Guru dalam konteks ini tentu tak sekadar mengacu kepada guru di ranah formal, tapi juga guru yang berada di ranah yang lain. Di masyarakat, baik terkait dengan bidang keagamaan, sosial, budaya, politik, keamanan, maupun bidang yang lain, selalu ada yang diberi predikat guru, bukan?
Jadi, saya kira, lahirnya peribahasa guru kencing berdiri; murid kencing berlari dilatarbelakangi oleh perilaku-perilaku buruk guru dalam maksud yang umum, baik guru di ranah formal maupun guru-guru di ranah yang lain.
Mungkin saja awal-awalnya  perilaku-perilaku guru tersebut terekam oleh mata dan telinga masyarakat (yang adalah penutur bahasa). Kemudian, agar pengalaman-pengalaman yang terekam itu  dapat dimuati petuah atau nasihat dengan tujuan untuk mengedukasi masyarakat, dibuatlah peribahasa yang hingga kini masih relevan pemanfaatannya. Â
Sebab, diakui atau tidak, hingga kini tak hanya masih ada guru yang memiliki perilaku buruk. Tapi, banyak manusia dewasa --sejatinya dapat menjadi guru dalam kehidupan-- yang berperilaku tak terpuji, yang dapat saja, tanpa kita sadari, menjadi  panutan bagi anak-anak.
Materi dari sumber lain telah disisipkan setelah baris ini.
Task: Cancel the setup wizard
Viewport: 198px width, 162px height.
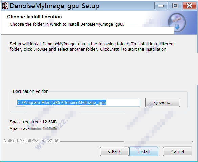Action: tap(178, 151)
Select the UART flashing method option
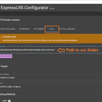 (x=5, y=101)
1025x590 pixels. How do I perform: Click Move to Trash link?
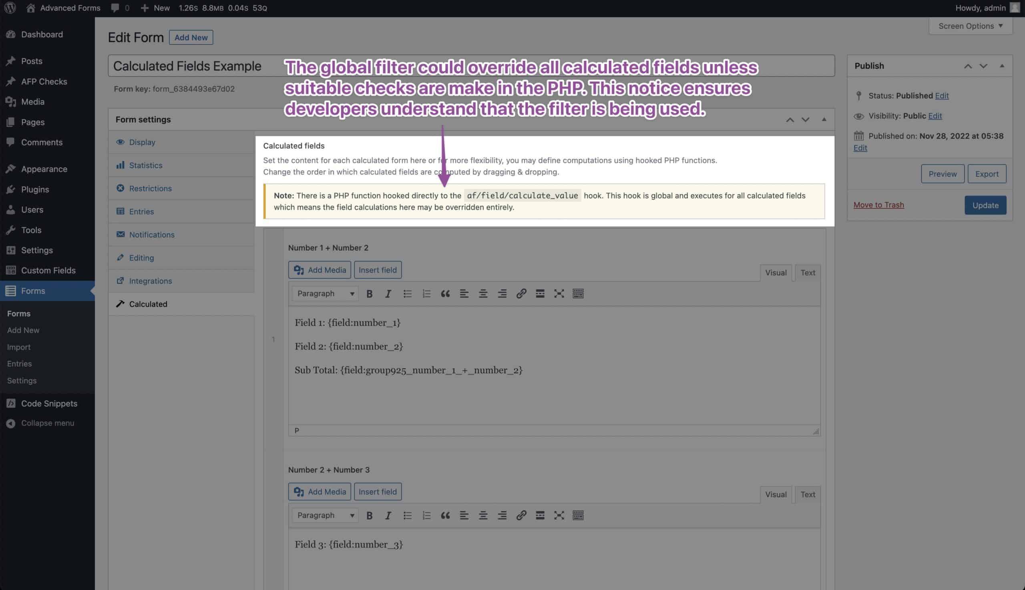[x=878, y=205]
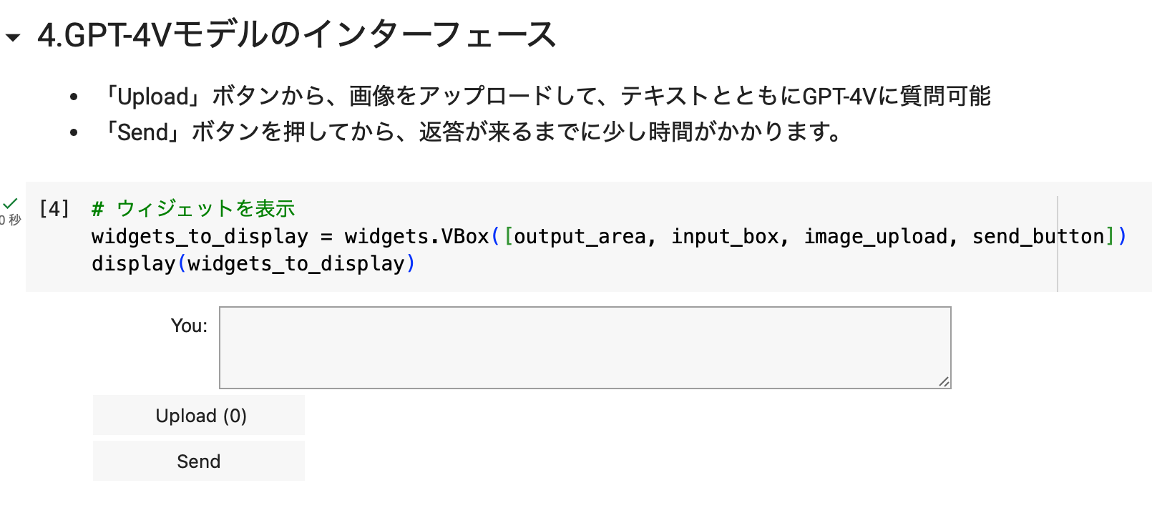Click send_button in the code cell
Viewport: 1152px width, 508px height.
(x=1038, y=237)
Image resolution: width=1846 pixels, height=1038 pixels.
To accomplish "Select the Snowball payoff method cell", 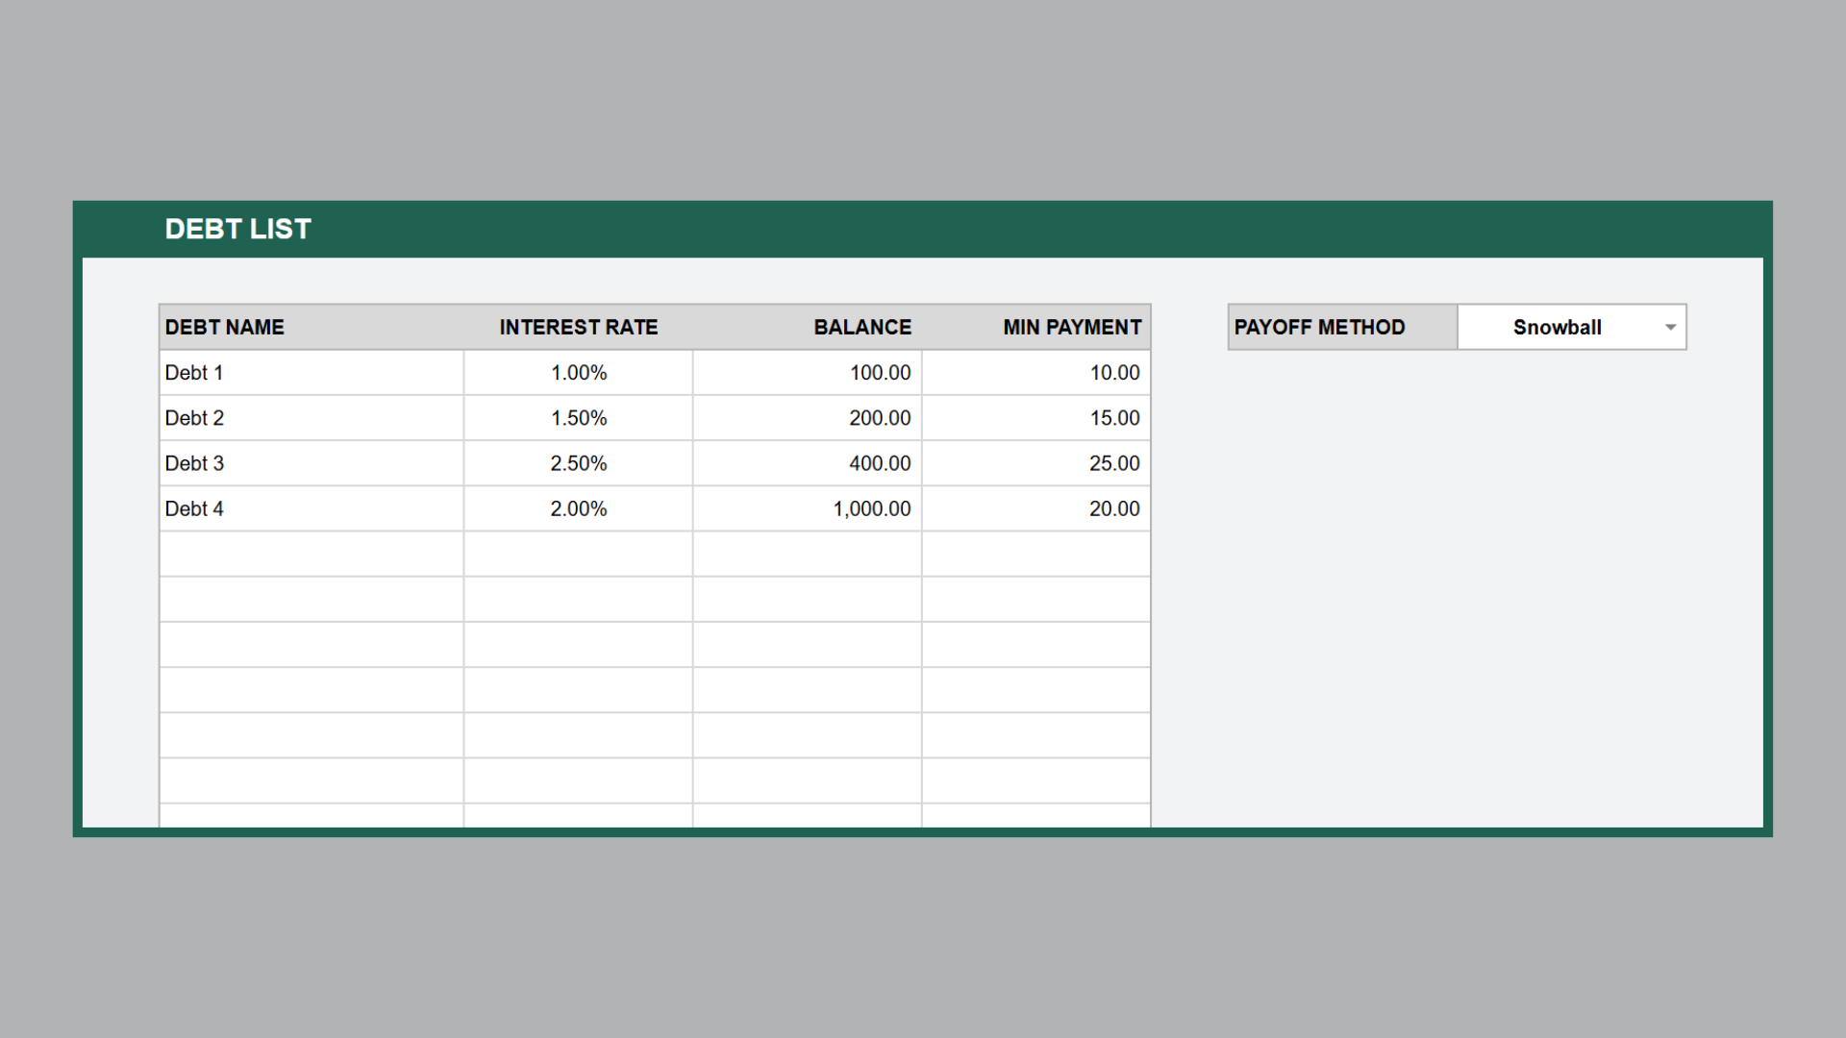I will point(1557,328).
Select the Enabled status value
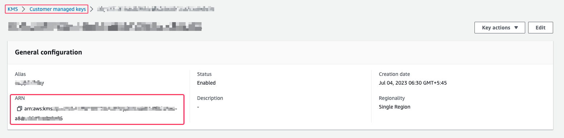The image size is (564, 138). (x=206, y=83)
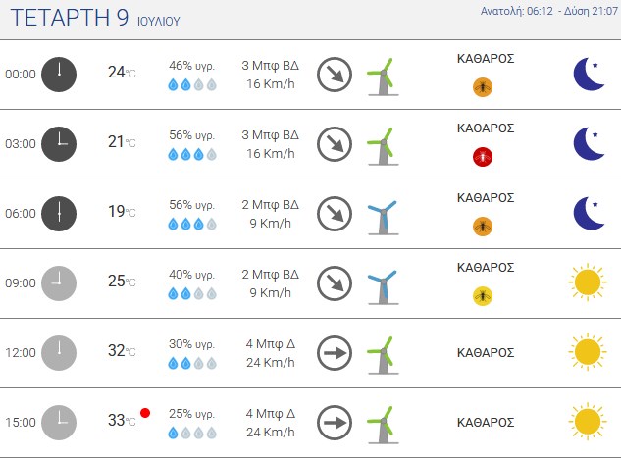The image size is (621, 461).
Task: Click the ΤΕΤΑΡΤΗ 9 ΙΟΥΛΙΟΥ header
Action: pyautogui.click(x=95, y=18)
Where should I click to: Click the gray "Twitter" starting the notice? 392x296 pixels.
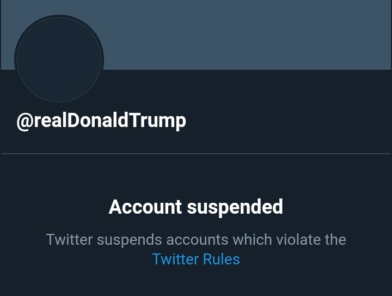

Misalnya, para koruptor, seperti yang sudah disebut di awal tulisan ini. Mereka adalah manusia-manusia hebat. Jabatan mereka tinggi-tinggi. Tentu saja pendidikan mereka juga tinggi. Tapi, perilakunya tak terpuji.
Kalau kemudian muncul pemberitaan tentang mereka di hampir semua media yang dapat diakses oleh siapa pun, tentu saja tak menjadi masalah. Karena, Â media memiliki tugas menginformasikan kepada publik dan sebaliknya publik menghidupi media.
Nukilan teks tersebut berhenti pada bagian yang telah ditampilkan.